Disney this week introduced Josh D’Amaro, its parks chief, because the winner of its very public race to be its subsequent CEO; he’ll take over for outgoing chief government Bob Iger in March. However together with the glory of the CEO crown and the monumental process of operating the advanced leisure large, D’Amaro faces a tough personnel problem: turning into the boss of his former peer. Dana Walden, Disney’s TV and leisure chief, was reportedly a fellow CEO contender he beat out for the job.
The Fortune 500 is plagued by examples of wanna-be CEOs who left their corporations after being handed over for the highest job. And leaving generally is a pure response to such a snub. Famously, when GE named Jeff Immelt CEO in 2001, the three different inner candidates ultimately departed the corporate for prime jobs elsewhere. Former Apple retail chief Ron Johnson left to grow to be CEO at J.C. Penney when the tech large named Tim Cook dinner CEO in 2011. Simply final month, Walmart introduced that its worldwide CEO Kathryn McLay, thought of a CEO contender, was leaving the corporate following the appointment of John Furner because the retail large’s subsequent chief.
However in Disney’s case, Walden appears more likely to stick round, at the very least for some time. In saying D’Amaro as CEO, Disney additionally promoted Walden, a revered Hollywood insider, to president and chief inventive officer. She’s the primary to carry that title within the firm’s 102-year historical past, and it offers her oversight of all of Disney’s motion pictures and streaming collection. Together with praising Walden’s inventive and storytelling bonafides, the Disney press launch notes that she “will report on to D’Amaro,” the man who beat her out for the CEO job.
And there’s the rub. Even for essentially the most confident executives, that dynamic might show awkward.
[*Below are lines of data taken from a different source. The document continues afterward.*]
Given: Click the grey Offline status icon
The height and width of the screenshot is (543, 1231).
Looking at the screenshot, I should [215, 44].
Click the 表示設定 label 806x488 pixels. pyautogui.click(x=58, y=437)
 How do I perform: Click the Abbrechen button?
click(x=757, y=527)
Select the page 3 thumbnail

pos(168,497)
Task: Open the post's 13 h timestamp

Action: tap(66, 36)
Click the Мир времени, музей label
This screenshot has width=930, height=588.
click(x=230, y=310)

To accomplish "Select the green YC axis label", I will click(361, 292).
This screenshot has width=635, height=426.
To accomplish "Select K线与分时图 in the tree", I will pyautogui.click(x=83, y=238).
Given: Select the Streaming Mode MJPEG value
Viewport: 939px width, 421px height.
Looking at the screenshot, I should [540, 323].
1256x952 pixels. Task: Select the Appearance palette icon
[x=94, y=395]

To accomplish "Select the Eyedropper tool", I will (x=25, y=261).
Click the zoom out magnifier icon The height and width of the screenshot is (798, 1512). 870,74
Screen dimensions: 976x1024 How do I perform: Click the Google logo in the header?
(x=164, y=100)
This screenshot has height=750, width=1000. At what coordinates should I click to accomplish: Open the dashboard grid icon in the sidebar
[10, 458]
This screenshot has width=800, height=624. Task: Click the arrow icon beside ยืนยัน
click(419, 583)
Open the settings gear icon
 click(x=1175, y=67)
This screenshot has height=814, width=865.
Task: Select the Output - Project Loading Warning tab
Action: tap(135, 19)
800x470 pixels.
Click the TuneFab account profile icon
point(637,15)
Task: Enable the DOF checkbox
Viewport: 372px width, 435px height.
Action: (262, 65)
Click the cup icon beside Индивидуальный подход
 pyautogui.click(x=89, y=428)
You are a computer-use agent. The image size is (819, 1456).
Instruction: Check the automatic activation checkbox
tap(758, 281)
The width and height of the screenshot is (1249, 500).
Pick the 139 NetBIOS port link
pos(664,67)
The CEO runner-up has to nurse a dented ego whereas answering to the succession race’s final winner. The incoming CEO, in the meantime, has to handle a group that features somebody who wished their job.
On paper, at the very least, Disney has arrange D’Amaro and Walden to navigate the numerous pitfalls such a state of affairs poses by giving the brand new CEO and chief inventive officer roles which are distinct and complementary.
“She’s on the inventive facet, whereas D’Amaro is extra on the monetary and parks facet,” says Susan Sandlund, a managing director at Pearl Meyer who leads the agency’s management consulting apply. Walden “brings worth in an entire totally different manner than D’Amaro does,” she says. “Together, it’s a fairly highly effective group.”
It might be argued that Disney’s new double-barreled management association, which pulls on the executives’ strengths, is akin to a co-CEO construction however higher, Sandlund says. “You’ve gotten one reporting to the opposite,” she says. “The minute you will have equal CEOs, you’re begging for ambiguity and potential battle.”
Nonetheless, distinct titles and designated realms of affect gained’t assure a clean partnership. The onus is on D’Amaro to choose a typical, shared purpose that he can rally his new group round and to delegate significant duties to Walden, says Emma Zhao, an assistant professor of commerce at UVA’s McIntire Faculty of Commerce. “That helps put apart a few of these particular person considerations and motivations.”
A wildcard in all of this, for course, is Walden’s private emotions in regards to the state of affairs—her ambition and whether or not she’s decided to in the future be a CEO. If that’s the case, her new place and a one-time award with a goal worth of $5.26 million might solely preserve her at Disney for thus lengthy.
Sandlund, who has recommended executives in Walden’s place earlier than, suggests her greatest technique is to sit down tight. “My recommendation is don’t make any rash strikes proper now. Lots of people will probably be calling you for different CEO roles, which you may bounce at instantly,” she says. “But when an government actually likes the place they’re, they love the tradition, they’ve been there a very long time, then they usually need to see, what can the corporate do that will make it value sticking round?”